FF Council to consider non-motorized street policy [UPDATED]Published 7:18am Monday, August 6, 2012 Updated 12:21pm Monday, August 6, 2012
The Fergus Falls Finance Committee approved a new streets policy last week, but it wasn’t without some caveats.
Local health advocate Patrick Hollister, who has appeared before the city in the past as part of PartnerSHIP 4 Health, appeared before the committee to ask that they approve a “Complete Streets Plan.” The policy, which was already recommended by the city’s planning commission, has a simple goal.
“On all future road projects … the city will make an attempt to accommodate both motorized users and non-motorized users of that street,” said Hollister.
Hollister cited more bikes and pedestrians on the streets as evidence of the policy’s usefulness.
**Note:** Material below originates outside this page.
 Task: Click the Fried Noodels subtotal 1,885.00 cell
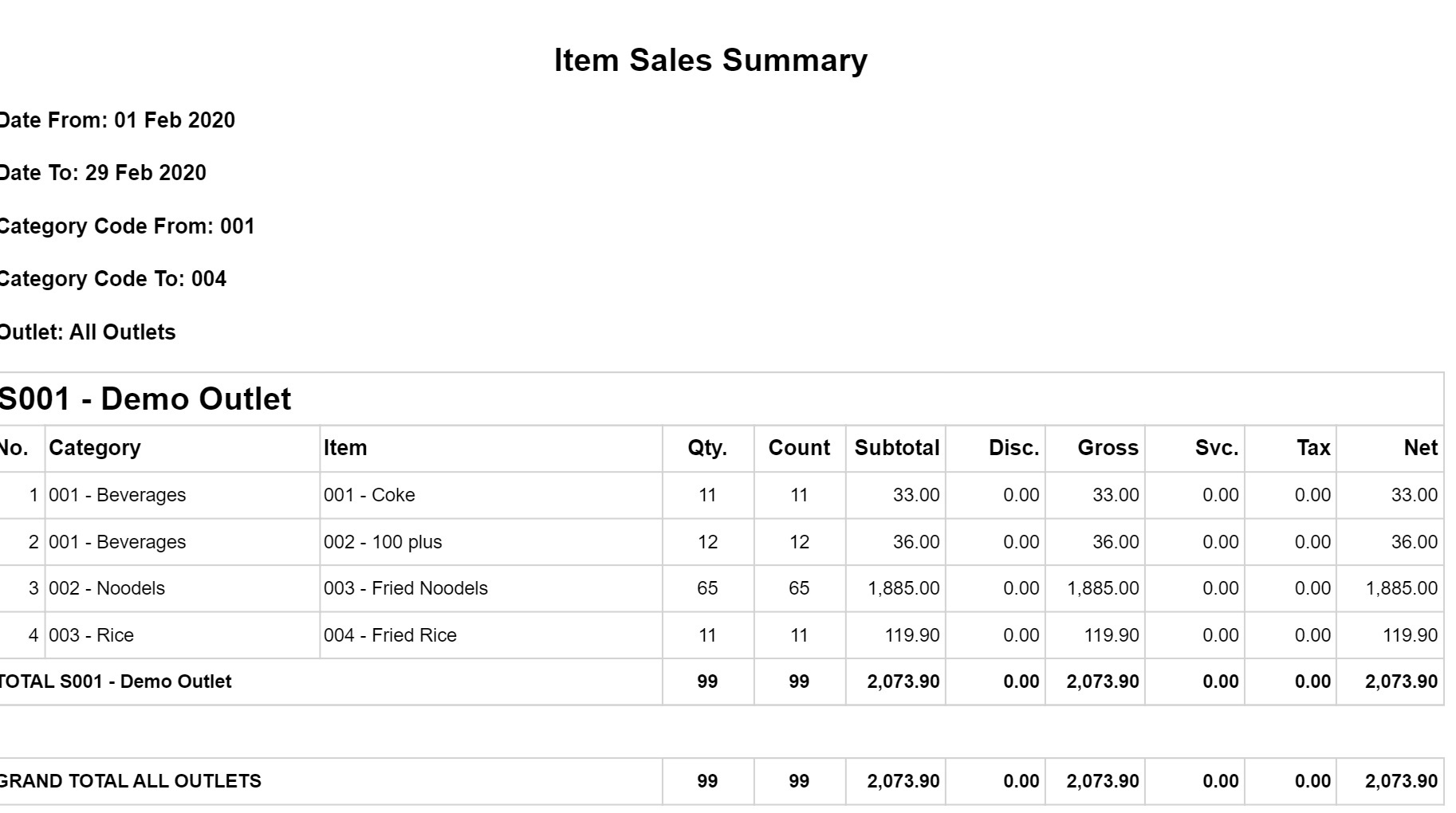tap(895, 588)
If there’s more non-motorized traffic, he said, there’s more of a need to make sure that traffic is safely accommodated – and a greater likelihood that bikers and pedestrians feel welcome on the city’s roads.
He also noted that the policy is not meant to go back and change current roadways. Instead, it focuses on the future.
“If you’re mindful right in advance, proactively seeking opportunities to make the situation better for bikes and pedestrians, in the long run this will become a much more bike and pedestrian friendly community,” he said.
Though the committee recommended the plan to the council, Alderman Randy Synstelien had some concerns with the policy.
“I wouldn’t want to have future streets and such designed entirely with this in mind if it becomes cost prohibitive,” he said.
Synstelien had discussed the policy with City Engineer Dan Edwards, who noted that many of the ideas laid out in the plan are already in use by the city. Edwards called the plan “a philosophy” for street projects, a guide that could be referred to rather than a hard and fast set of rules.
“Not to say that every possible thing can be done on every project, whether it’s feasibility or affordability or whatever, but it’s just a reminder that we consider all these things when we consider the initial design,” he said.
The plan does say that the guidelines should be followed when it’s economically feasible to do so.